The association between elite sport, alcohol and risky and harmful sexual practices is not unique to Rugby League but follows a long history of similar incidents, some of the most recent being the North Melbourne Football Club’s “Chicken video” and the Prahran Football Club’s arrangement of a stripper performance just minutes before the game. While the meanings associated with such practices may be highlighted and exaggerated for a small group of elite sportsmen, they reflect deep seated gender structures in our society which impose serious constraints on the actions and opportunities of both men and women.
The behaviours and practices of the NRL players in “Code of Silence” are direct expressions of what Robert Connell (Gender and Power 1987; Masculinities 2005) calls hegemonic masculinity. Connell argues that this form of masculinity ranks at the top of the gender order in liberal democracies and is associated with characteristics such as heterosexuality, physical strength, power and competitiveness. Connell uses the term complicit masculinity to express the idea that hegemonic masculinity is an idealised concept to which few men can actually conform, but it is nevertheless the yardstick against which all men measure their manliness.
Connell argues that all forms of masculinities that fail to meet the conventions of the dominant form of masculinity as well as all forms of femininities are marginalised. He coins the term emphasised femininity to the normative form of femininity in our society because it is constructed in the context of accommodating the interests and desires of men. This form of femininity remains prevalent in the media, advertising and marketing campaigns which causes resistant femininities to be silenced.

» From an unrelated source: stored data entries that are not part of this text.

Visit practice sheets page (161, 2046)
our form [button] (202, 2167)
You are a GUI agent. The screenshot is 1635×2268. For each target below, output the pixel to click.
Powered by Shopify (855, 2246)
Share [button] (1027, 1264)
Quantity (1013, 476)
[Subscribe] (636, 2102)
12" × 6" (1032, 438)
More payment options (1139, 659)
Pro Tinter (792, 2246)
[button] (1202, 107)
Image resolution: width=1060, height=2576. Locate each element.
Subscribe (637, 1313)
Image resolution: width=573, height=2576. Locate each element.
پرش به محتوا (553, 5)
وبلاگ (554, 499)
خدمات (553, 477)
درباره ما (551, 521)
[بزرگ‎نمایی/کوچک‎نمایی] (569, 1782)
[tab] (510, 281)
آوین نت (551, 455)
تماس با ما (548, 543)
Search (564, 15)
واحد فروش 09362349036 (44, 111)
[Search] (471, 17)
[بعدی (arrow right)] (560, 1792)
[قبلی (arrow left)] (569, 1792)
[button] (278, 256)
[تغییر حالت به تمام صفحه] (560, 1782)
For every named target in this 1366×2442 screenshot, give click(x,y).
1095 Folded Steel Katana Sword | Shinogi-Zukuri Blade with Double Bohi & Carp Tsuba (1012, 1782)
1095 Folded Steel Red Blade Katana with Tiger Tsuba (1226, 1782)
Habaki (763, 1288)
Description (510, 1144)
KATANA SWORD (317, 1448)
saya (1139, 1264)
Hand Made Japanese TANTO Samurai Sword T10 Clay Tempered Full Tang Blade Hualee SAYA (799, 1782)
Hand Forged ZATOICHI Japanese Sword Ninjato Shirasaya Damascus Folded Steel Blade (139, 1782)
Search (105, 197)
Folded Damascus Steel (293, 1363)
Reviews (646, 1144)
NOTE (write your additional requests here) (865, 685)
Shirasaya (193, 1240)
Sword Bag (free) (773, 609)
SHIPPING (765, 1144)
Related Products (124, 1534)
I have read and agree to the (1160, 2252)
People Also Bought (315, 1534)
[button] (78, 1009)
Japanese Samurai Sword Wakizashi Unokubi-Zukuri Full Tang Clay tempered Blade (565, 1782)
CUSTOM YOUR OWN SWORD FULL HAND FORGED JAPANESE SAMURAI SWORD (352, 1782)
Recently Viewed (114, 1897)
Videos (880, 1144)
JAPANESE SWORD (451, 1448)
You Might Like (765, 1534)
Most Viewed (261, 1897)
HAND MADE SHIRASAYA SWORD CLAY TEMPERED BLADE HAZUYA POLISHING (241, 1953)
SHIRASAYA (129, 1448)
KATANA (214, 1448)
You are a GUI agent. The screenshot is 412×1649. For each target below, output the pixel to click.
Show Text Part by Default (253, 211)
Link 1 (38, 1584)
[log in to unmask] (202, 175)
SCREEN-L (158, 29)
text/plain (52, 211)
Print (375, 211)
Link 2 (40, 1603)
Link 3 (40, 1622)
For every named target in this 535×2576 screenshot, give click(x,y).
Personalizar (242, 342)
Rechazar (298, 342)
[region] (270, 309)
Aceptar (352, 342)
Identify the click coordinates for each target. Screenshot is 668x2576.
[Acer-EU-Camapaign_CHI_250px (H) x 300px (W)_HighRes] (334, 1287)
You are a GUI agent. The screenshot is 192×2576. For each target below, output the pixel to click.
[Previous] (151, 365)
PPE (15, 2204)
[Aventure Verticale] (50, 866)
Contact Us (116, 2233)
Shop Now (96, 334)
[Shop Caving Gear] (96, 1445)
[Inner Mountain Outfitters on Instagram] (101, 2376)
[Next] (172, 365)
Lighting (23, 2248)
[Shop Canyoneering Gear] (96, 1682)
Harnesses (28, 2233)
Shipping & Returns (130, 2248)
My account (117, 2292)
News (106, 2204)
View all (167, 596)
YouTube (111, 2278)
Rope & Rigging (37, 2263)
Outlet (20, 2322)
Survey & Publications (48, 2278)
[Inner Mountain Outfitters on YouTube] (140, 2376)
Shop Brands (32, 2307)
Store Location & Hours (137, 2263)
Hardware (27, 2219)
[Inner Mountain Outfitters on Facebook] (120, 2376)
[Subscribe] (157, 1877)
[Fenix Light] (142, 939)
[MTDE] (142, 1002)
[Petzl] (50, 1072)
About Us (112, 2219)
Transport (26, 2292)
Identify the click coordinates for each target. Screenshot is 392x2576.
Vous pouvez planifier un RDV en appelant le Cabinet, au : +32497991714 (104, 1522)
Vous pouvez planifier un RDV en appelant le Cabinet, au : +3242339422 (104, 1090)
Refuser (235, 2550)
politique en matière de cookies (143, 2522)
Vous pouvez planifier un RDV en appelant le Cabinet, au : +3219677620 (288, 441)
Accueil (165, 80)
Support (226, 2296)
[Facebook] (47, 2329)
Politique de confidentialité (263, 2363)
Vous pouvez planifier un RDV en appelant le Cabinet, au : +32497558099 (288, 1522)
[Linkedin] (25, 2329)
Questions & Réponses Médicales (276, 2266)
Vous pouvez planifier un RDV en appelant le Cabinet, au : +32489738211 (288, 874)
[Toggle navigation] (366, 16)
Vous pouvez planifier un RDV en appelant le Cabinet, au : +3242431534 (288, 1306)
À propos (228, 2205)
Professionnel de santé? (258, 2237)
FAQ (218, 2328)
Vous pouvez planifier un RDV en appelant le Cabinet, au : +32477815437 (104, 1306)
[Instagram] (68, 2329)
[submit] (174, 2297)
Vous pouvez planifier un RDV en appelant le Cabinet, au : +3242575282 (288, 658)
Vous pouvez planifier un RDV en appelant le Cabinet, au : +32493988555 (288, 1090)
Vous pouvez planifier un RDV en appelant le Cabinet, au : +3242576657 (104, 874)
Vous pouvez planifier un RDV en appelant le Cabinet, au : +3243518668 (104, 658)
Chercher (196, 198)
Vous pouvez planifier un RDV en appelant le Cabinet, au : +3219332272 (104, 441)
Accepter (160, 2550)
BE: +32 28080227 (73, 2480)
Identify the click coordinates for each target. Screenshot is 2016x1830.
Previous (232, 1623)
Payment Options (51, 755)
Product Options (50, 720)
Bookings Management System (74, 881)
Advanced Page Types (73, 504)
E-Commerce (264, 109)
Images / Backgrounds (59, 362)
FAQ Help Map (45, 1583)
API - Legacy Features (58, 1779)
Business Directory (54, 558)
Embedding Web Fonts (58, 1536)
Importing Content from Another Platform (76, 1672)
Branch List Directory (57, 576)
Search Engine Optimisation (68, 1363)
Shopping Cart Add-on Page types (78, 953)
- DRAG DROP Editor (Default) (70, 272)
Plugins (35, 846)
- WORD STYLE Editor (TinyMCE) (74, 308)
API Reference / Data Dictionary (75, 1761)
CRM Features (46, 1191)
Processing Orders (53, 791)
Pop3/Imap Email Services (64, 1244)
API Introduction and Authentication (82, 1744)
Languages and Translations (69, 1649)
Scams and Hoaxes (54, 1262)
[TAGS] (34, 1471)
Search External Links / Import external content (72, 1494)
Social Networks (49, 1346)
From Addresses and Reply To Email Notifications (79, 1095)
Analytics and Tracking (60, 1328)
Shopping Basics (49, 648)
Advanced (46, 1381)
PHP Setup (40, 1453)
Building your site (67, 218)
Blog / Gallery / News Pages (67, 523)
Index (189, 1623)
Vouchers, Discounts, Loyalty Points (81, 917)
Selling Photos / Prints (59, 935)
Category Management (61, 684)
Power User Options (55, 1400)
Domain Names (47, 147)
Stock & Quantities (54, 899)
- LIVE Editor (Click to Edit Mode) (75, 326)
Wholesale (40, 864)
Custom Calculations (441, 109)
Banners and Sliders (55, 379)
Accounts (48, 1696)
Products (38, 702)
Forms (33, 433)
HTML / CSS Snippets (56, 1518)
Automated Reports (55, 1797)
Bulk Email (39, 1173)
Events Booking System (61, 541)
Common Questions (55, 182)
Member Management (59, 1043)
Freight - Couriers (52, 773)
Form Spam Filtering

My research suggests that far from being aberrant behaviours, limited to unusual social settings, the sexual and power dynamics revealed in the Four Corners report are, in some contexts at least, part of everyday cultural, gendered practice.
In the small rural community where I conducted my study among young people aged around 16 years old, sport and alcohol consumption played a central role because the isolated location of the town made access to alternative forms of leisure difficult. Common expressions by my young respondents were “there’s nothing to do here; nowhere to go” and “hanging around”, often including alcohol consumption, was a common pastime among some young men.
Football was central to the cultural life of the town with many of the key community events revolving around football matches, and it was associated with a high level of prestige. The exaggerated display of hegemonic masculinity that these events presented included a celebration of physical strength, verbal and physical aggression, excessive alcohol use and risky and harmful sexual practices.
One participant pointed out that this was tended to be laughed away as “boys being boys” in her observation that “the community has its own way of doing things which is different from mainstream. Just the way they accept things that people do … certain sporting groups might get up to a lot of mischief and stuff and it’s just not recognised as being a bad thing ‘cause they are hailed as being such heroes”. Celebrating the nexus between masculinity, sport and alcohol contributed to the normalisation of certain practices in the community.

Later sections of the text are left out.